Her gün saatler 16’yı vurdu mu, yüreğimin kapısını gıcırtıyla aralayan biri olurdu.
Bu, Zeki Müren’di. Daha doğrusu onun dâvudi sesi...
O sesi duyduğum an tüm benliğimle seyahate çıkardım.
Onun okuduğu her şarkıyla birlikte kâh şeker pembesi bulutlarla oynaşır, kâh kelebeklerin tül kanatlarında sevgilere, sevgililere uçardım.
Bazen de kekik kokulu bir rüzgârla çok özel bir yüreğin yalnızlığına bürünürdüm.
Şunu itiraf edeyim ki; Onu gerçek anlamda tanıyıncaya kadar pencereden hep dışarıya bakardım.
İşte o mübarek kişi ki bana, dışarıya baktığım cama bakmayı öğretti, sonra da yüreklere...

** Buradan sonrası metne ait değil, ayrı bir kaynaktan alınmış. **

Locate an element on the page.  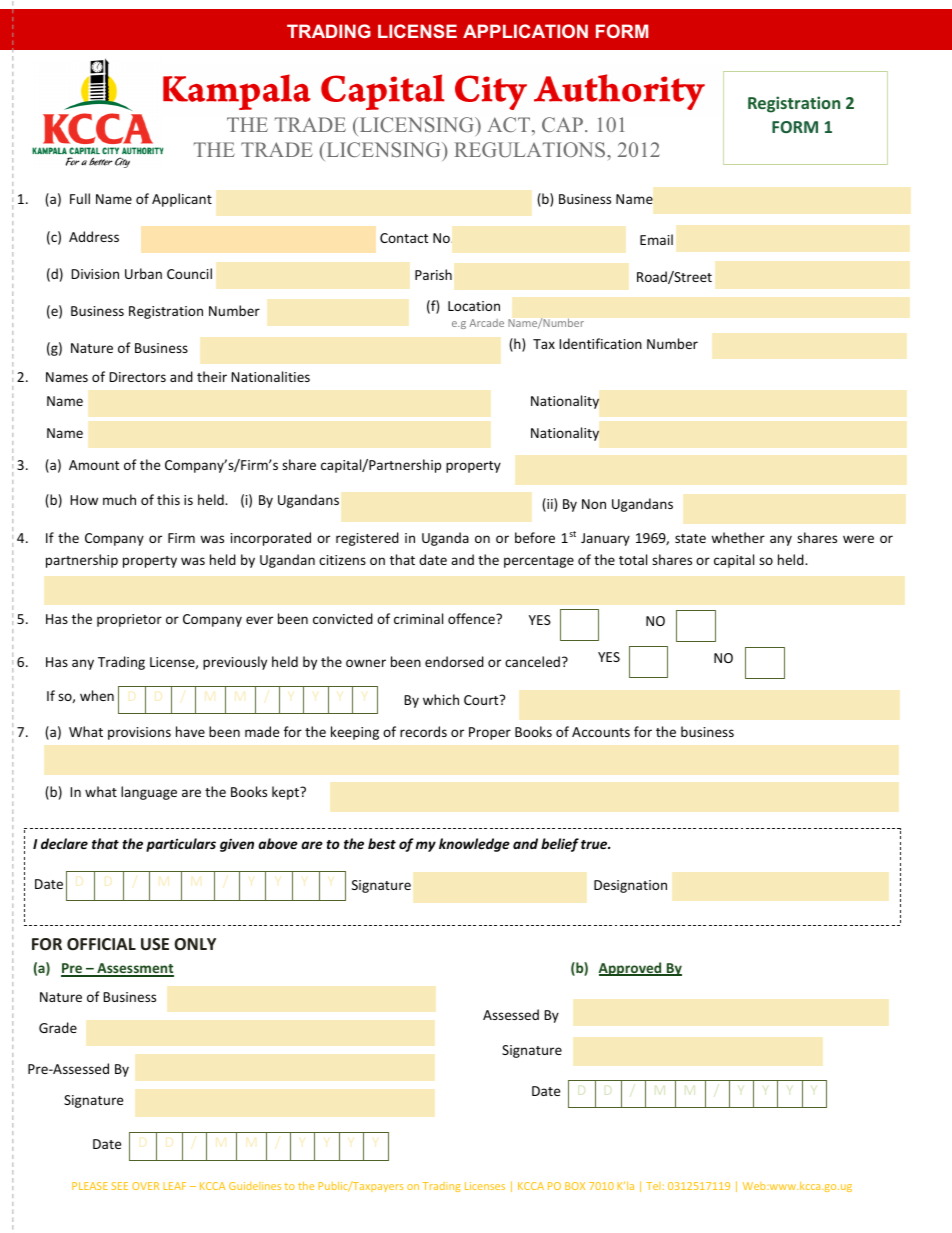
knowledge is located at coordinates (474, 845).
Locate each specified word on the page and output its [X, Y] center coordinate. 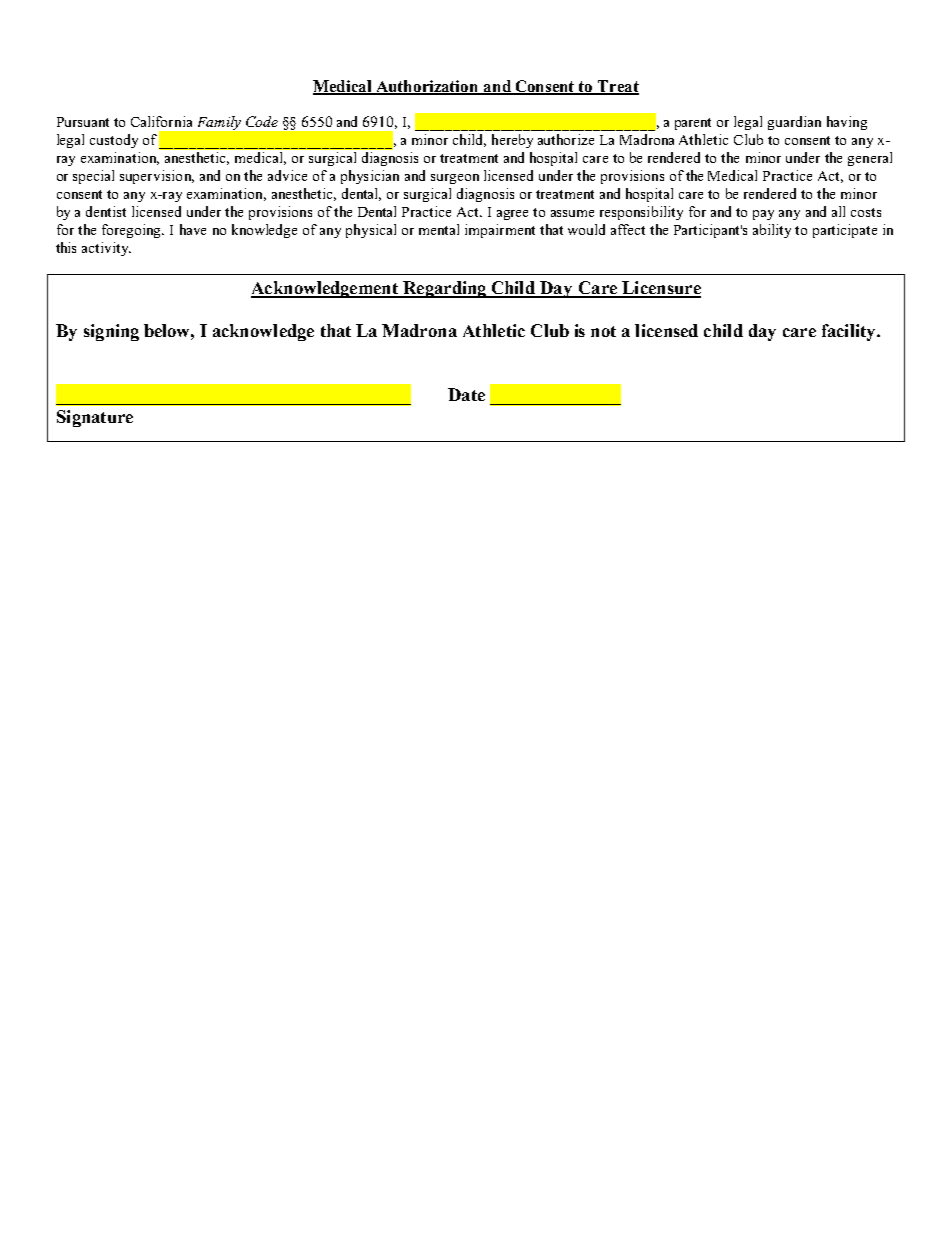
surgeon [455, 179]
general [870, 159]
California [161, 121]
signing [111, 332]
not [603, 331]
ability [772, 231]
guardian [794, 123]
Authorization [427, 87]
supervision [157, 177]
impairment [500, 231]
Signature [95, 418]
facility [850, 332]
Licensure [660, 289]
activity [106, 249]
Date [466, 394]
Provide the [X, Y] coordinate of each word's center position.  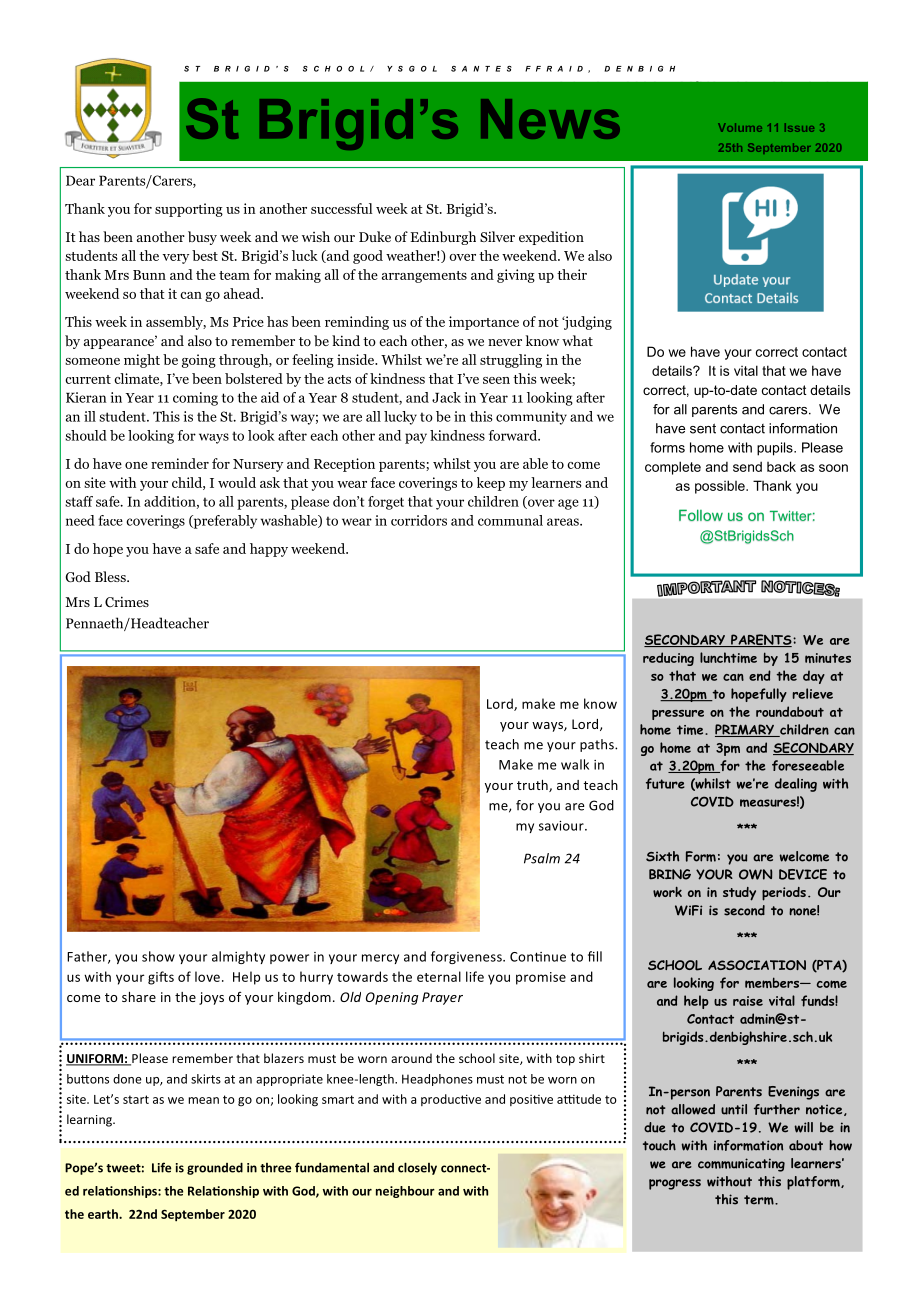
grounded [215, 1168]
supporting [189, 210]
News [550, 119]
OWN [755, 874]
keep [491, 484]
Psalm [542, 858]
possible [721, 487]
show [158, 956]
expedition [551, 238]
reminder [180, 463]
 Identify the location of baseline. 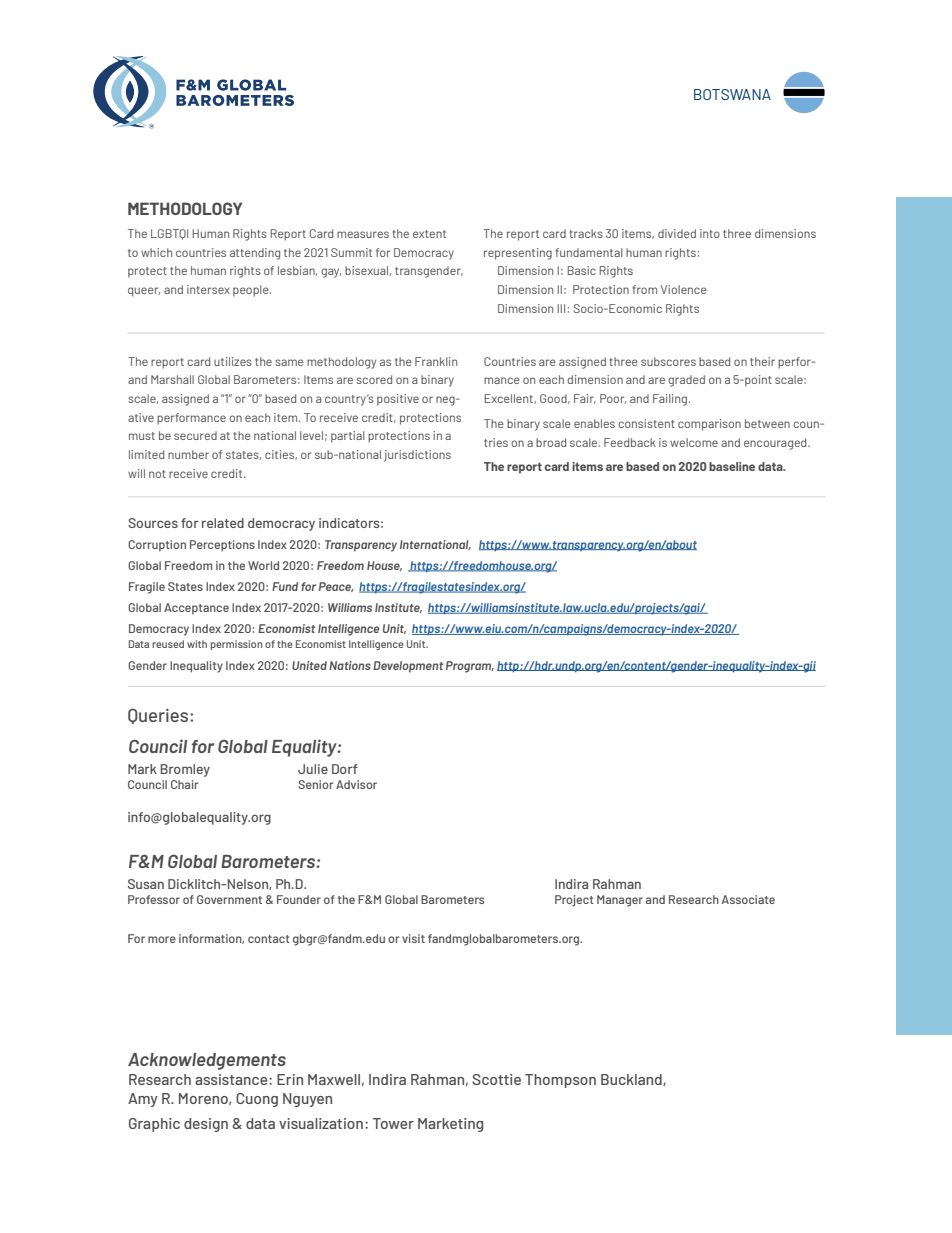
(732, 466).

Henüz Eylül’ün sonlarıydı (24 Eylül 1996), henüz deli sağanak yağmurlar başlamamıştı, henüz vakit daha erkenken böyle ayrılıklar olur muydu?
Selahattin Pınar’ın Hisar bûselik bir eserinde o; “beni de alın koynunuza ne olur hatıralar” diyordu. Hatıralar değilse de, toprak ana aldı işte!..
Ruhu şâd olsun... Onu seven bizlerinde başı sağ olsun tabii ki! Her ruh ölümü mutlaka tadacağına göre hayıflanmak boş olsa gerek…
Onun şiir yazdığını da biliyoruz. Evet, o bir şairdi. Bıldırcın Yağmuru kendisinin şiir kitabıdır. Bu kitaptan “Ölmek İstiyorum” isimli şiirini buraya almayı uygun buldum…
ÖLMEK İSTİYORUM
^^
Yücelerden gelen bir sese çek beni Tanrım!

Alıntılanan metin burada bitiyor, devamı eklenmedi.